Work instructions: Reproduce, with no alteration, the span of lines that begins at the line containing "800x442 pixels." and ends at the last line of the records, both ends included, and nothing else.

Data excerpts:

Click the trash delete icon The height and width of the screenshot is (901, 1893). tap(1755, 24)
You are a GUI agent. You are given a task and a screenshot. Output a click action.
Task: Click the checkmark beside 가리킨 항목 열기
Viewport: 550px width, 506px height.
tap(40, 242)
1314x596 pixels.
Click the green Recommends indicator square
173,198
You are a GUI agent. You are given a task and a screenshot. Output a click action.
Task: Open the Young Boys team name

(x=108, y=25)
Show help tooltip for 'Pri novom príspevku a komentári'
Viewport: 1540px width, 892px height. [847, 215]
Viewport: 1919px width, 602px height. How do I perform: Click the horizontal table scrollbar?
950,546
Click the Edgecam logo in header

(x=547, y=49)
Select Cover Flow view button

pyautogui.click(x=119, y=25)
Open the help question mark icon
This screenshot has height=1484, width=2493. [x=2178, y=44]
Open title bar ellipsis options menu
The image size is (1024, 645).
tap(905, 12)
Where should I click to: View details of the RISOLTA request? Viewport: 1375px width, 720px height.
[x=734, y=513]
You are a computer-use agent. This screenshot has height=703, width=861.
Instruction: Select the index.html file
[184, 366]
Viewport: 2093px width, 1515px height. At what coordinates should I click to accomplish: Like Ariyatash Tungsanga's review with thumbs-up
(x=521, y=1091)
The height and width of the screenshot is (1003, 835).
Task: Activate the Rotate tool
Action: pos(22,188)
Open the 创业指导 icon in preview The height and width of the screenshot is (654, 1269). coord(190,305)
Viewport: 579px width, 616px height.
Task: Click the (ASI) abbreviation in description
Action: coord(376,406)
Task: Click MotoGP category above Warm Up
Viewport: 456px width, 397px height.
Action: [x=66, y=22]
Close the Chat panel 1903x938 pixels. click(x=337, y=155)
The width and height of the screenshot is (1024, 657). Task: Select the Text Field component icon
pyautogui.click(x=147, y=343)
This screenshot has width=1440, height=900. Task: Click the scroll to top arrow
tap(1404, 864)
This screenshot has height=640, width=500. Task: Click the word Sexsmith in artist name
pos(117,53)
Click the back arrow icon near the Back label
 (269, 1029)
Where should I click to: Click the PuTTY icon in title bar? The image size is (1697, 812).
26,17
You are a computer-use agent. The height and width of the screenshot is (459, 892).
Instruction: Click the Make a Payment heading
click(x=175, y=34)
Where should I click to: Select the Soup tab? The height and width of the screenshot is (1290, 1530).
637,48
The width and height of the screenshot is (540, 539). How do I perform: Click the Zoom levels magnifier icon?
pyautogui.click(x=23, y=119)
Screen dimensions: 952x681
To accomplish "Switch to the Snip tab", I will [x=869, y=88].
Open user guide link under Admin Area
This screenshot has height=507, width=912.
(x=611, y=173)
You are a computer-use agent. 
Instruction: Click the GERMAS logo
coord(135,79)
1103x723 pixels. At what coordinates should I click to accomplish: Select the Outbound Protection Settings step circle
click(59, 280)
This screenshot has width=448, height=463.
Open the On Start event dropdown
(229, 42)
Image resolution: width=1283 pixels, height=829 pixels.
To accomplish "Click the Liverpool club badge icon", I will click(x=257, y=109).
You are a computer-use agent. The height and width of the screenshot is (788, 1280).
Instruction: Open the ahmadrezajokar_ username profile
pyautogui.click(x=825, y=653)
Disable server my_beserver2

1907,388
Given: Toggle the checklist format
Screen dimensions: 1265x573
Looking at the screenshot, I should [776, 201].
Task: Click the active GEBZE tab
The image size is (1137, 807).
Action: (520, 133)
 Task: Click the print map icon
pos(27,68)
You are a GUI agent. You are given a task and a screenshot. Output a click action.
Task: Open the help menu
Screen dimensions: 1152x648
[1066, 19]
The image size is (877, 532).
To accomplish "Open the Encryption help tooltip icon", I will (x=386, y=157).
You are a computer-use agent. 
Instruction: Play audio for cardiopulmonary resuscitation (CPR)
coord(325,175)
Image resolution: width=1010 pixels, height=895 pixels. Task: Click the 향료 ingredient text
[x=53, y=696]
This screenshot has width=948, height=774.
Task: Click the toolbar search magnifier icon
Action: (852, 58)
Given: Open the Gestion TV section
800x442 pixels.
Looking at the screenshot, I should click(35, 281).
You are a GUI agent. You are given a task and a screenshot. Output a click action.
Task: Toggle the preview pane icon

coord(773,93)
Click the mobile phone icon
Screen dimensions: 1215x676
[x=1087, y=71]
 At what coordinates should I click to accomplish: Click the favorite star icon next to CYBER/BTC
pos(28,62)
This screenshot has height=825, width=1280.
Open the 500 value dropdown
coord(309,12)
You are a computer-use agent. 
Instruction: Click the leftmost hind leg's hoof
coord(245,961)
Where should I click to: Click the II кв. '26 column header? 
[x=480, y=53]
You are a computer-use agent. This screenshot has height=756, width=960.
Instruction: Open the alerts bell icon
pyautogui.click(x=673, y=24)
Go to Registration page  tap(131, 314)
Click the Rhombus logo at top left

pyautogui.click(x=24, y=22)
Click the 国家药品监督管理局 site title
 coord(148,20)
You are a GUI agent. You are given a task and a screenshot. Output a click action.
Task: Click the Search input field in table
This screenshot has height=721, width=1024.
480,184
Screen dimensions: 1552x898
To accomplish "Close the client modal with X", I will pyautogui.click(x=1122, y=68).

Task answer:
800x442 pixels.
Looking at the screenshot, I should click(35, 281).
You are a GUI agent. You are given a task and a screenshot. Output a click action.
Task: Toggle the preview pane icon

coord(773,93)
Click the mobile phone icon
Screen dimensions: 1215x676
[x=1087, y=71]
 At what coordinates should I click to accomplish: Click the favorite star icon next to CYBER/BTC
pos(28,62)
This screenshot has height=825, width=1280.
Open the 500 value dropdown
coord(309,12)
You are a computer-use agent. 
Instruction: Click the leftmost hind leg's hoof
coord(245,961)
Where should I click to: Click the II кв. '26 column header? 
[x=480, y=53]
You are a computer-use agent. This screenshot has height=756, width=960.
Instruction: Open the alerts bell icon
pyautogui.click(x=673, y=24)
Go to Registration page  tap(131, 314)
Click the Rhombus logo at top left

pyautogui.click(x=24, y=22)
Click the 国家药品监督管理局 site title
 coord(148,20)
You are a GUI agent. You are given a task and a screenshot. Output a click action.
Task: Click the Search input field in table
This screenshot has height=721, width=1024.
480,184
Screen dimensions: 1552x898
To accomplish "Close the client modal with X", I will pyautogui.click(x=1122, y=68).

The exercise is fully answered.